■ Written request ■
Lay out the entries as a JSON list of strings with one string per line, beginning at the line containing "Click the hash icon in the ERROR row" and continuing through the line containing "tap(116, 34)", and skip blank lines. Leave the pictures out of the list.

■ Data for this exercise ■
☆ ☆ ☆ ☆ ☆ ☆ ☆

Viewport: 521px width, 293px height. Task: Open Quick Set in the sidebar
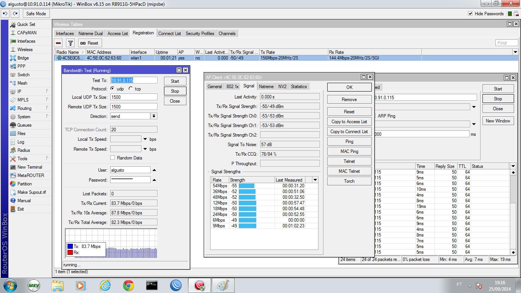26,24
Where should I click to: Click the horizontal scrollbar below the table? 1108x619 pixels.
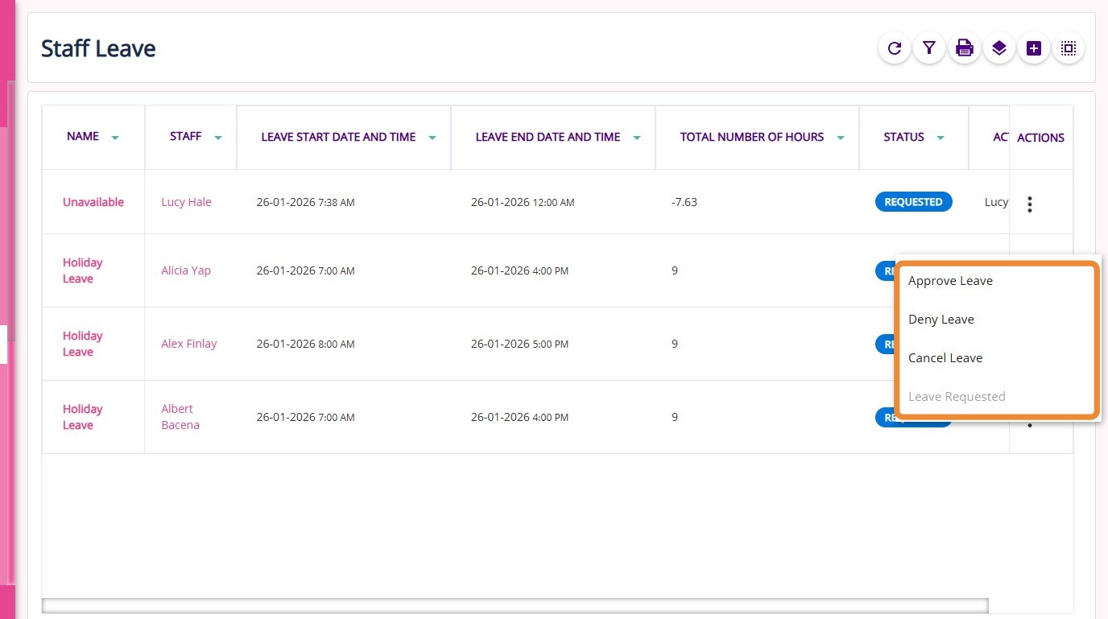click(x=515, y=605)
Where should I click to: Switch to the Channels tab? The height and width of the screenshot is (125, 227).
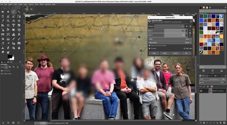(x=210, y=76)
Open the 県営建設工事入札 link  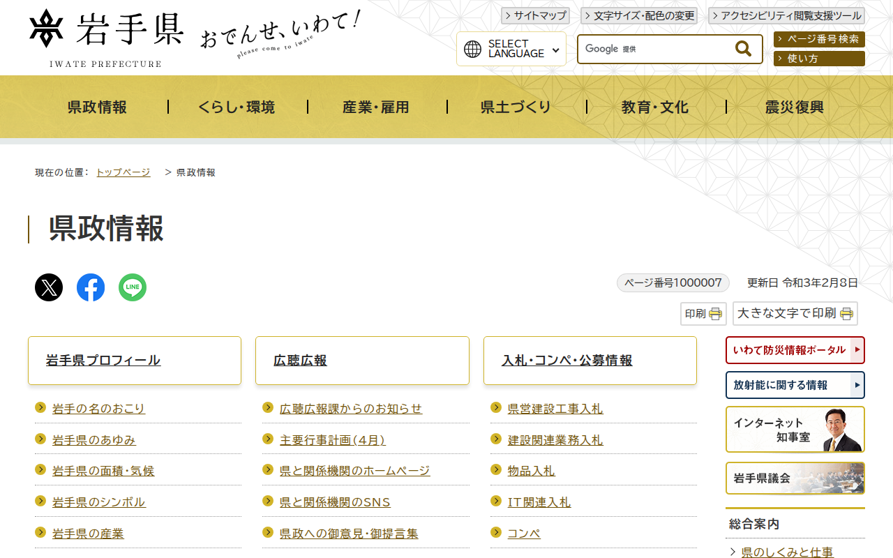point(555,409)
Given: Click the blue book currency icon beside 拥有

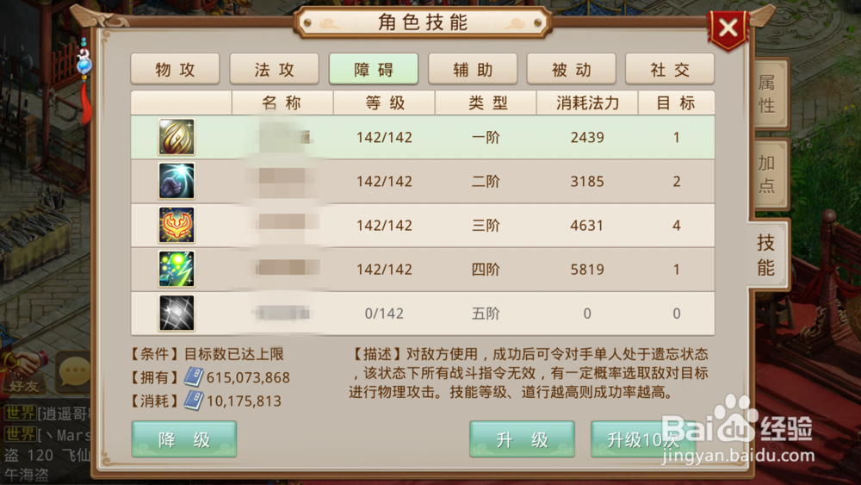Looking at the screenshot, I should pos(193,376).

☆ ☆ ☆ ☆ ☆ ☆ ☆

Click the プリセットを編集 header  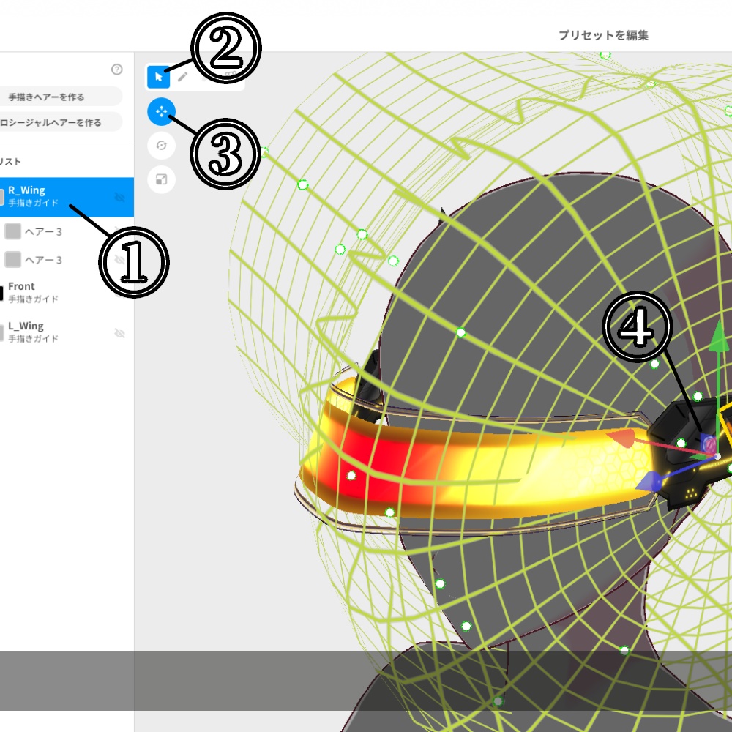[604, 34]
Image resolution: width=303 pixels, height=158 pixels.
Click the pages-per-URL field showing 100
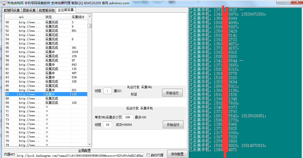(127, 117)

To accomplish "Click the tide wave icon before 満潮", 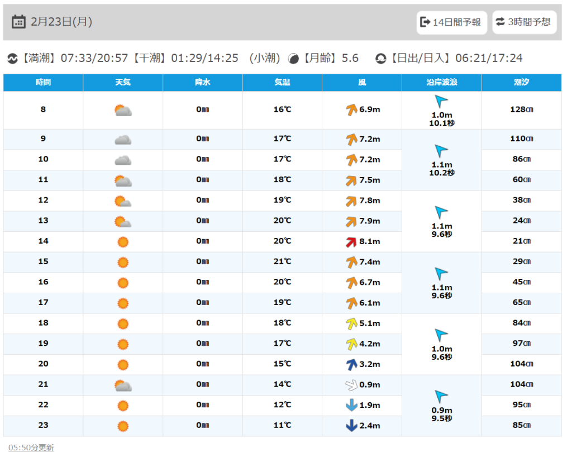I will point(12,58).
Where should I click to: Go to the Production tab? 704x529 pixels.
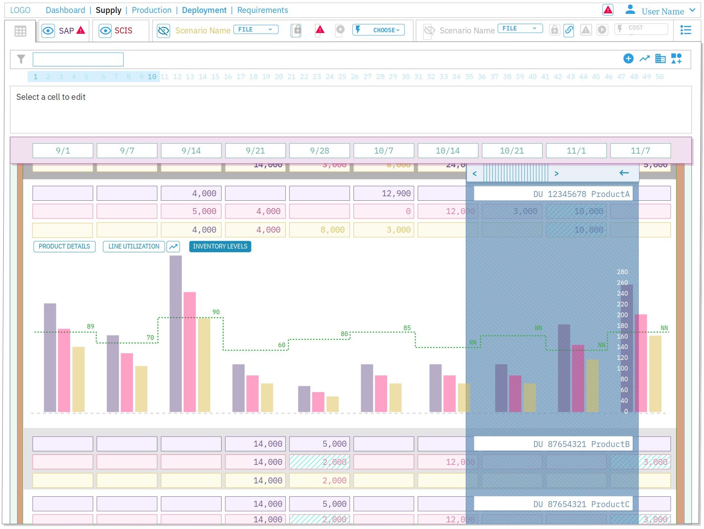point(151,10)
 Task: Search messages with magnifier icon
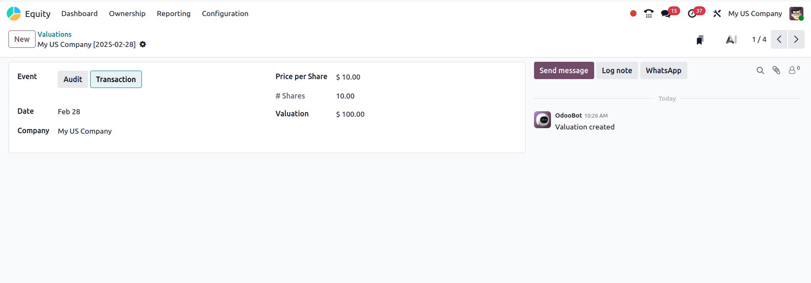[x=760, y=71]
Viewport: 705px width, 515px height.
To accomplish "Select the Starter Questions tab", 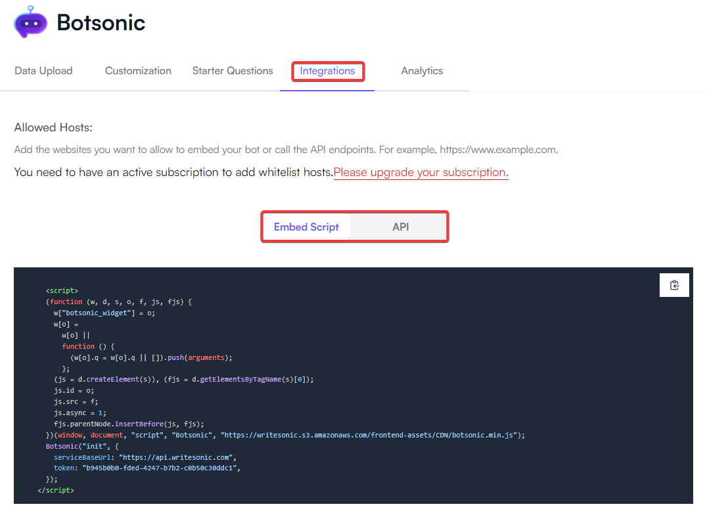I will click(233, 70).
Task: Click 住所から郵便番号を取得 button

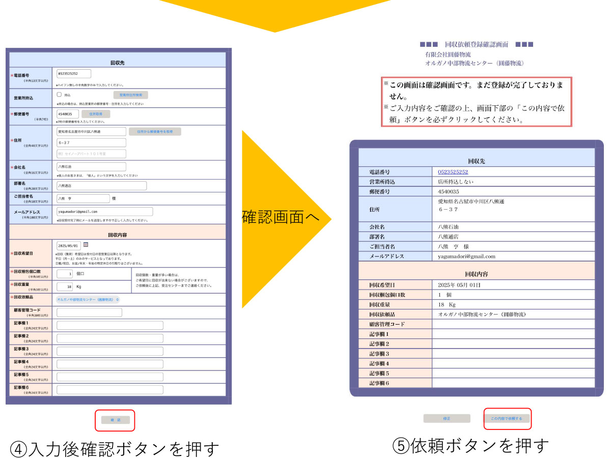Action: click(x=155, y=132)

☆ ☆ ☆ ☆ ☆ ☆ ☆

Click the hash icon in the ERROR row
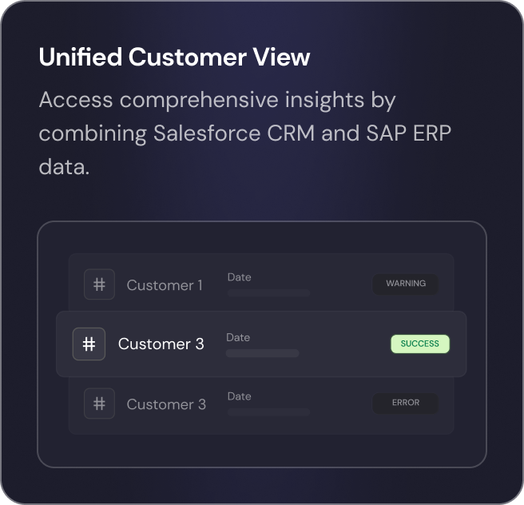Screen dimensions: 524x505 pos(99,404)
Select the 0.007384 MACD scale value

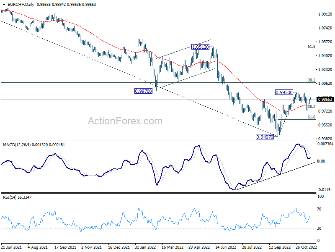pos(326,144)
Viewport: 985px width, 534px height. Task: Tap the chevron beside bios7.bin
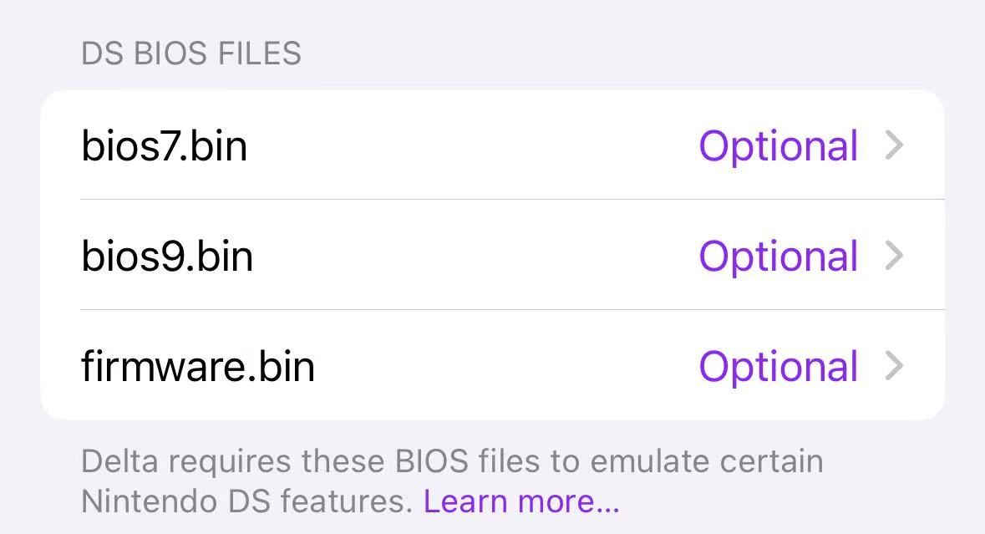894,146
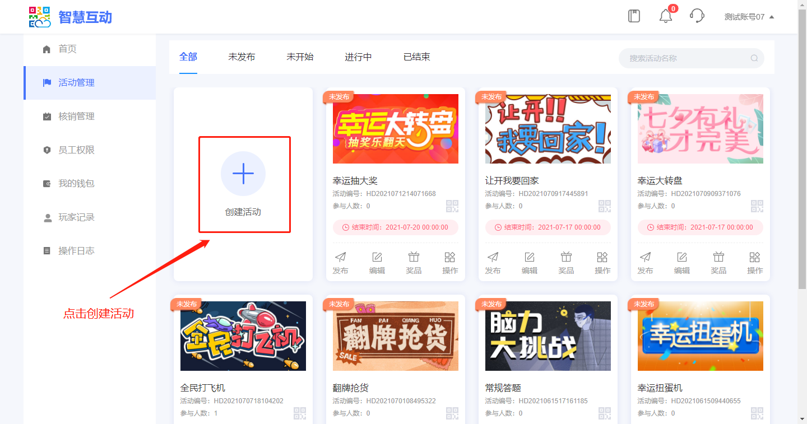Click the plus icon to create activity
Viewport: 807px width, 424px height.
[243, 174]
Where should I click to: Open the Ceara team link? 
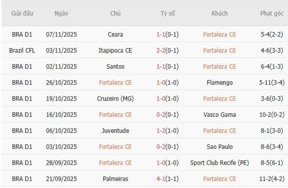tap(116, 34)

☆ ☆ ☆ ☆ ☆ ☆ ☆

■ Answer to the exercise ■
[
  "Click the hash icon in the ERROR row",
  "Screen dimensions: 524x505 pos(99,404)",
  "Select the 0.007384 MACD scale value",
  "pos(326,144)",
  "Viewport: 985px width, 534px height. Task: Tap the chevron beside bios7.bin",
  "894,146",
  "Click the plus icon to create activity",
  "Viewport: 807px width, 424px height.",
  "[243, 174]",
  "Where should I click to: Open the Ceara team link? ",
  "tap(116, 34)"
]